Unionsrechtlich beruht dies auf Art. 9 Abs. 1 MwStSystRL, wonach als Steuerpflichtiger gilt, wer eine wirtschaftliche Tätigkeit unabhängig von ihrem Ort, Zweck und Ergebnis selbständig ausübt. Als wirtschaftliche Tätigkeit gelten nach Absatz 2 Satz 1 dieser Vorschrift alle Tätigkeiten eines Erzeugers, Händlers oder Dienstleistenden einschließlich der Tätigkeiten der Urproduzenten, der Landwirte sowie der freien Berufe und der diesen gleichgestellten Berufe. Als wirtschaftliche Tätigkeit gilt insbesondere die Nutzung von körperlichen oder nicht körperlichen Gegenständen zur nachhaltigen Erzielung von Einnahmen (Art. 9 Abs. 2 Satz 2 MwStSystRL).

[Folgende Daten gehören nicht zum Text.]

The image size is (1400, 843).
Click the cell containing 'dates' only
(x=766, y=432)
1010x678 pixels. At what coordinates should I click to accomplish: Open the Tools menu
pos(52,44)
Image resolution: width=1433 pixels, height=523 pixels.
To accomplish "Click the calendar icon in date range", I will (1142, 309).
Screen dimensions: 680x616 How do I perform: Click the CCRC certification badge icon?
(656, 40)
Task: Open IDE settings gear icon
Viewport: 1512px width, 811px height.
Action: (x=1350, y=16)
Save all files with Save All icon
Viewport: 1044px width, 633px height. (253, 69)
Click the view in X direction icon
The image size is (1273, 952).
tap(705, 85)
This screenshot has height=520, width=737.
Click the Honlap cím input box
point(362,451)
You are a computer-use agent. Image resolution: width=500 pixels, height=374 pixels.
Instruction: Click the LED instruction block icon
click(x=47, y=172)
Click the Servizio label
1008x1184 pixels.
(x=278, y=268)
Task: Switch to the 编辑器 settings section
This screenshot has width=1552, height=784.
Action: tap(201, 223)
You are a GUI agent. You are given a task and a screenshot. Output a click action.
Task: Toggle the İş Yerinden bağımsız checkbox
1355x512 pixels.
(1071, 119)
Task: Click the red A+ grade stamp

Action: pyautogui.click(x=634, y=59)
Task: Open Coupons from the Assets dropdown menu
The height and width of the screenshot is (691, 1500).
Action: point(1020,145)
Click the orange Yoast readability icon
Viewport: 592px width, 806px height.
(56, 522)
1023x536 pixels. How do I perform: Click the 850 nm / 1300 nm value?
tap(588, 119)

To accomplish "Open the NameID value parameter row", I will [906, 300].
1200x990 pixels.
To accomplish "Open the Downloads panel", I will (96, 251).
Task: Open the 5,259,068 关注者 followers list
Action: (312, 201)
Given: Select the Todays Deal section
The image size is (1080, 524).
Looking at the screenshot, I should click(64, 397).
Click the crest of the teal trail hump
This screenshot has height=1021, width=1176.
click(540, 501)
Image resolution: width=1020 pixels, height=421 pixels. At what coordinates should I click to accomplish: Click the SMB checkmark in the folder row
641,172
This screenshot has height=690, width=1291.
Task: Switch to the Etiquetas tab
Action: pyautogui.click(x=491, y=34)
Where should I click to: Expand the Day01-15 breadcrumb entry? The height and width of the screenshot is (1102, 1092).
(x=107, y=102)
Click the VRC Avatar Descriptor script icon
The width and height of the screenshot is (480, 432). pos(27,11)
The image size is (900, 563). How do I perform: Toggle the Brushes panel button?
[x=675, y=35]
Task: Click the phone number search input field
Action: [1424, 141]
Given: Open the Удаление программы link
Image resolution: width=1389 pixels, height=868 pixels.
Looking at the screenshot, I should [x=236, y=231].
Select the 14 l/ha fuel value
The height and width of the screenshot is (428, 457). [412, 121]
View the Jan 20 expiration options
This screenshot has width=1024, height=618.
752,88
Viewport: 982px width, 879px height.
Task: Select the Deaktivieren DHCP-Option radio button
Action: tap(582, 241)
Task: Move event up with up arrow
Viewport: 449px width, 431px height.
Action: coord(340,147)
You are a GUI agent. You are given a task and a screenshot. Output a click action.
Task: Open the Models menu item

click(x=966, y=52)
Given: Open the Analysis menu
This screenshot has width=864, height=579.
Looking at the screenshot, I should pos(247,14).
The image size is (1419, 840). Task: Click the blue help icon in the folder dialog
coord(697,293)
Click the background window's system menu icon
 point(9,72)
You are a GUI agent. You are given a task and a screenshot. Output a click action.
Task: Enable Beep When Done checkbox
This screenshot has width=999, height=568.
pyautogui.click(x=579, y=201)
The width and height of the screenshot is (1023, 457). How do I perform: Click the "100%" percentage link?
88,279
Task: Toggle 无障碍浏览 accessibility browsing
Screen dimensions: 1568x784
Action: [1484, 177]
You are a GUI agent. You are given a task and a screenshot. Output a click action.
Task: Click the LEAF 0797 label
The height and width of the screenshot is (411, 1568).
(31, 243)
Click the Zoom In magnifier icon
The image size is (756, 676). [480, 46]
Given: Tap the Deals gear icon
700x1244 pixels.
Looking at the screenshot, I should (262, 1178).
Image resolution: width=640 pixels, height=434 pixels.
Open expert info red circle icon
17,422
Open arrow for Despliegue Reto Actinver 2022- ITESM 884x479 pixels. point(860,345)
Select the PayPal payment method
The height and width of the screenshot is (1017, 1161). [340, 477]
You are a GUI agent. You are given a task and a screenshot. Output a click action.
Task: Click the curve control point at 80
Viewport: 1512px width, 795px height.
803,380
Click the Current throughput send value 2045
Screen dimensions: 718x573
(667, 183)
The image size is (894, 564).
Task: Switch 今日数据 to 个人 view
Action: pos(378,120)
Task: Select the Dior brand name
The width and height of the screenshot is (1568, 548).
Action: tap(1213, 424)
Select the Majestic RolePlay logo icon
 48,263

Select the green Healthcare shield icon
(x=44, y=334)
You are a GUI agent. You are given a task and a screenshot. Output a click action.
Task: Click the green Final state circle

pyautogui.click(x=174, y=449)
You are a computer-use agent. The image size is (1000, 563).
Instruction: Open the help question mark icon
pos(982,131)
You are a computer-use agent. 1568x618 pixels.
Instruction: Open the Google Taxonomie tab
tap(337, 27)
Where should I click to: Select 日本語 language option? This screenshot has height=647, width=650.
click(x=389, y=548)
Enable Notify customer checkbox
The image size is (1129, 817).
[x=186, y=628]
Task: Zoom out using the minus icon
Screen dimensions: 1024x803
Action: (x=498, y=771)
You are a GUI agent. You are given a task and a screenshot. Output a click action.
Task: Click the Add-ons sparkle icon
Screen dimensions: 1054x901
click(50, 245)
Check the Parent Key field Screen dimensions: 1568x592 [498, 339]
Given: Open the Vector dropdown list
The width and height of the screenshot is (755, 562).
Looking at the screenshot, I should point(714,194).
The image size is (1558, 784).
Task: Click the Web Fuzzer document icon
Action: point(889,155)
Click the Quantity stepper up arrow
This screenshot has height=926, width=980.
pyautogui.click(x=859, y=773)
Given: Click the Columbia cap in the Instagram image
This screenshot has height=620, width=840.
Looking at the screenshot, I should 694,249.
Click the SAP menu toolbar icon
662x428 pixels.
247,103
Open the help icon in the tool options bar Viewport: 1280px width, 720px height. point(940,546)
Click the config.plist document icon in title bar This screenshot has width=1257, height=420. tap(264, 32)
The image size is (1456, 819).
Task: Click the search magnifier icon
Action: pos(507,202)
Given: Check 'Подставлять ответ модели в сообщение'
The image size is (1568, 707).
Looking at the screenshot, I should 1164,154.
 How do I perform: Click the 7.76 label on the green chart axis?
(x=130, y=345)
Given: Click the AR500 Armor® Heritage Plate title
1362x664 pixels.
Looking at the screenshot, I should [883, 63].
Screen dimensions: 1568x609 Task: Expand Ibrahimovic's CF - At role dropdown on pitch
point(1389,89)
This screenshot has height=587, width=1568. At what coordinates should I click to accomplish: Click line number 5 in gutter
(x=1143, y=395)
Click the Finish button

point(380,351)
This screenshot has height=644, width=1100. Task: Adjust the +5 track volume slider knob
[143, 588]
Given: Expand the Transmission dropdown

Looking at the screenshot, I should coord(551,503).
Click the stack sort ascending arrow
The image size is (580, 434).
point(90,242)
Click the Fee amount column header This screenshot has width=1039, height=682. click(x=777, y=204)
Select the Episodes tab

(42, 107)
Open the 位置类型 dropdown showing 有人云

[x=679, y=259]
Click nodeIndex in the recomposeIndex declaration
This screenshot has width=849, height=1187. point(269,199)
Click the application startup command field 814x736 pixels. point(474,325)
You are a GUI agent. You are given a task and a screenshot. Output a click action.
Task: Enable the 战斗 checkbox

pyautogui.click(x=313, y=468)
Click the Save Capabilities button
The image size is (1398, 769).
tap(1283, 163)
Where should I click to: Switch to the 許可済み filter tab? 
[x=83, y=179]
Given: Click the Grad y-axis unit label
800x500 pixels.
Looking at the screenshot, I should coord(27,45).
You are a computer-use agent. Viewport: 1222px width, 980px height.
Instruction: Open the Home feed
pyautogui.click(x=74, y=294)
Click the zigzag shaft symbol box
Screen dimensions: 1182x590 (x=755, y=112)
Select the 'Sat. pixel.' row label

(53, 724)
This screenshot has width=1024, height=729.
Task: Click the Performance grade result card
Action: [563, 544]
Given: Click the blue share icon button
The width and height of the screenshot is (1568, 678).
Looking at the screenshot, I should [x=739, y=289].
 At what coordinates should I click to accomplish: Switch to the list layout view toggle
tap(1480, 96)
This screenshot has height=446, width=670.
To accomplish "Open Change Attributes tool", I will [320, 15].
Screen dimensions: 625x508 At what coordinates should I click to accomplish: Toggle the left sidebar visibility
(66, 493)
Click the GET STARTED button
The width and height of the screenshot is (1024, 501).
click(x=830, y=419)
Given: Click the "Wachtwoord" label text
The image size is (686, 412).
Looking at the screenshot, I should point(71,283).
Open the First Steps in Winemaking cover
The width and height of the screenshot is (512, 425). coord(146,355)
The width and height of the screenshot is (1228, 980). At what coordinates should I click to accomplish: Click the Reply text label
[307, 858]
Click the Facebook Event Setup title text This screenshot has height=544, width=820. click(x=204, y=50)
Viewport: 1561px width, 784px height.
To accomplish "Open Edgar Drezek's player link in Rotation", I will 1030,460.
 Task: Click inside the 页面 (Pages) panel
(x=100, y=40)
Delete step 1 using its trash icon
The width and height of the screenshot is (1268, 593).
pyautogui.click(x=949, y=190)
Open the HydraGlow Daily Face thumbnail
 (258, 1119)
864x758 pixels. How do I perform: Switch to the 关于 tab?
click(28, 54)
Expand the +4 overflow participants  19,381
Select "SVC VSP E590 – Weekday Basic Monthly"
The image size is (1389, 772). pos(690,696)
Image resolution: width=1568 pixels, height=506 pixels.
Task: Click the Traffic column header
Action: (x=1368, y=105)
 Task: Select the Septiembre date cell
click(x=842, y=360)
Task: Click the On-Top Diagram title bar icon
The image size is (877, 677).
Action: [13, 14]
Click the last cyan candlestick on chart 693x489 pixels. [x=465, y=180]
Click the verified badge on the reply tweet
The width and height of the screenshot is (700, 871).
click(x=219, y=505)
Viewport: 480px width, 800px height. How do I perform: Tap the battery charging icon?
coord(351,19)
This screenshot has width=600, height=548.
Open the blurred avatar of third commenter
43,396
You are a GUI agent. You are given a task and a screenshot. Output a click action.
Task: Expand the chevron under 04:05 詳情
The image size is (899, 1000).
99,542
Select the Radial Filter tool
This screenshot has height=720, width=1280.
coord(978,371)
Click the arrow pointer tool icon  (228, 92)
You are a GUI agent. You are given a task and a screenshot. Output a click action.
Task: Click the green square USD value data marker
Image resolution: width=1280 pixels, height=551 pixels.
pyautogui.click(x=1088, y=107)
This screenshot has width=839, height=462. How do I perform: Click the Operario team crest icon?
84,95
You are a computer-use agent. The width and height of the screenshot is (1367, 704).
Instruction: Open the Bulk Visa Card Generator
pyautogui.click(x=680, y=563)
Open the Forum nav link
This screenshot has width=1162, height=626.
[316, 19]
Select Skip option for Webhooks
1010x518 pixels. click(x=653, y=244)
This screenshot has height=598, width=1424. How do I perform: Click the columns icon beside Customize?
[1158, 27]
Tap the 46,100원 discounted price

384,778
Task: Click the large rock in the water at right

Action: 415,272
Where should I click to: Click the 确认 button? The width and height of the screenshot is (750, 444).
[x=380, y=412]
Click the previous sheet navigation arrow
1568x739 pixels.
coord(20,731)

Art. 10 MwStSystRL bestimmt, dass die selbständige Ausübung der wirtschaftlichen Tätigkeit im Sinne des Art. 9 Abs. 1 MwStSystRL Lohn- und Gehaltsempfänger und sonstige Personen von der Besteuerung ausschließt, soweit sie an ihren Arbeitgeber durch einen Arbeitsvertrag oder ein sonstiges Rechtsverhältnis gebunden sind, das hinsichtlich der Arbeitsbedingungen und des Arbeitsentgelts sowie der Verantwortlichkeit des Arbeitgebers ein Verhältnis der Unterordnung schafft.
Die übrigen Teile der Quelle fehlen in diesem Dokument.